Activity
Gather from the material every line that contains the string "computer".

Material to process
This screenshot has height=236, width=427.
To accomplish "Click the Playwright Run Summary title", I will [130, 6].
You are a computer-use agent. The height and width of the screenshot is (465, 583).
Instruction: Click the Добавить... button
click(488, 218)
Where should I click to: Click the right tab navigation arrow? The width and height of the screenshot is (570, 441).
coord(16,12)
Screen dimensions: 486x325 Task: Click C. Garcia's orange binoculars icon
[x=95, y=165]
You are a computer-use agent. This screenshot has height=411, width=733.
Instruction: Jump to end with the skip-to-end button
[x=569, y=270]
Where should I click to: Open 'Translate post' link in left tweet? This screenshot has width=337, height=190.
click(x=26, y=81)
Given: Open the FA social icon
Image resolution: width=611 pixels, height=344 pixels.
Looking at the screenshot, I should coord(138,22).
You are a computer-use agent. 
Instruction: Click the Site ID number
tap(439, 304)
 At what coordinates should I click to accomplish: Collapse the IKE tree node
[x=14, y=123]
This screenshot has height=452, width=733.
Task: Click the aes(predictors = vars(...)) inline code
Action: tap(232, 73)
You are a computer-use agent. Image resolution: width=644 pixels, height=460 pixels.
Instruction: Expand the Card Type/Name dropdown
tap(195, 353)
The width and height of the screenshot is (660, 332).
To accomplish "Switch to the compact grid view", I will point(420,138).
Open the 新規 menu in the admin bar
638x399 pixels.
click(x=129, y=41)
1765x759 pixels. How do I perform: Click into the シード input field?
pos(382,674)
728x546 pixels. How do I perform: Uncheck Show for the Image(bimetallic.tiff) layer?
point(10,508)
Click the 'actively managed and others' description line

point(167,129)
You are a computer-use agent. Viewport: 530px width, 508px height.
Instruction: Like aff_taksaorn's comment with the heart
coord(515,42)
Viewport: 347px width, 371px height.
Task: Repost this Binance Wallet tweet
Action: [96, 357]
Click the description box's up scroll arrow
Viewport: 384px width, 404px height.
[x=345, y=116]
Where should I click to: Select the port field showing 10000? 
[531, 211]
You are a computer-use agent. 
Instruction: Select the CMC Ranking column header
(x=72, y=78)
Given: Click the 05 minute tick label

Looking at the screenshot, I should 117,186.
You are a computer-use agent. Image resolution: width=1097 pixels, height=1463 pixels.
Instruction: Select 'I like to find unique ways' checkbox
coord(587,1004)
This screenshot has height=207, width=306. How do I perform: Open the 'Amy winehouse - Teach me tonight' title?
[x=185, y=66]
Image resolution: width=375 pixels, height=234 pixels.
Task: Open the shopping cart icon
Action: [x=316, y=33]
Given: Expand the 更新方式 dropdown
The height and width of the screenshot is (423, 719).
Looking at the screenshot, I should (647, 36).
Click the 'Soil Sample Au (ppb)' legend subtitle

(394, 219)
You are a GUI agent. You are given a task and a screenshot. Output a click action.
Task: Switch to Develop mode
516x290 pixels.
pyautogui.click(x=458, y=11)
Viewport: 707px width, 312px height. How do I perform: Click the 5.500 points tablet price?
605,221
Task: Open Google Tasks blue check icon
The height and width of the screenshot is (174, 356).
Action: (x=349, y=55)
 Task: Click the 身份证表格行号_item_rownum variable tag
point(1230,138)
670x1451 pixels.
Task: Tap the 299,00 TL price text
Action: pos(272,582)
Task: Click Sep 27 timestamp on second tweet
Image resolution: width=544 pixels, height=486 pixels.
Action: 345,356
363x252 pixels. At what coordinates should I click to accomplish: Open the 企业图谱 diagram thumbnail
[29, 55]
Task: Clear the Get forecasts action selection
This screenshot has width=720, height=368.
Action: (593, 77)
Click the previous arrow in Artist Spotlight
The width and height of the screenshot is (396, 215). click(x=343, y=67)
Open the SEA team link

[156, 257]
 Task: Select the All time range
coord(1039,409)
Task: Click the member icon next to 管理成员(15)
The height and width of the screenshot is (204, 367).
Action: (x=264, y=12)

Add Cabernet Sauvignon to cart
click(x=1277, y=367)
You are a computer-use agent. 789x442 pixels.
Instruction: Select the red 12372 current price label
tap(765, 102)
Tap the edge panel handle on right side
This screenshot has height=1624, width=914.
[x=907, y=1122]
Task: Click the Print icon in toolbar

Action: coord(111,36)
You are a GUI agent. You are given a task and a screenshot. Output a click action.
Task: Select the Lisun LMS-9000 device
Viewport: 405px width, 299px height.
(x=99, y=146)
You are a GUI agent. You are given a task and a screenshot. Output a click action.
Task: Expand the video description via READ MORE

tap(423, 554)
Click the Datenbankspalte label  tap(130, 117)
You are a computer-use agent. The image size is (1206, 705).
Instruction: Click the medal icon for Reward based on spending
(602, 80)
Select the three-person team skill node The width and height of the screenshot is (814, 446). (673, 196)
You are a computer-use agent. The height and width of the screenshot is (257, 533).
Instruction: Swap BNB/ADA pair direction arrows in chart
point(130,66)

Exercise result
You are a computer-use agent. The height and width of the screenshot is (465, 583).
You are a computer-use agent. This screenshot has height=411, width=733.
You are a computer-use agent. 
You are a computer-use agent. Image resolution: width=644 pixels, height=460 pixels.
You are a computer-use agent. Viewport: 530px width, 508px height.
You are a computer-use agent. 
You are a computer-use agent. Image resolution: width=1097 pixels, height=1463 pixels.
You are a computer-use agent. 789x442 pixels.
You are a computer-use agent. The image size is (1206, 705).
You are a computer-use agent. The height and width of the screenshot is (257, 533).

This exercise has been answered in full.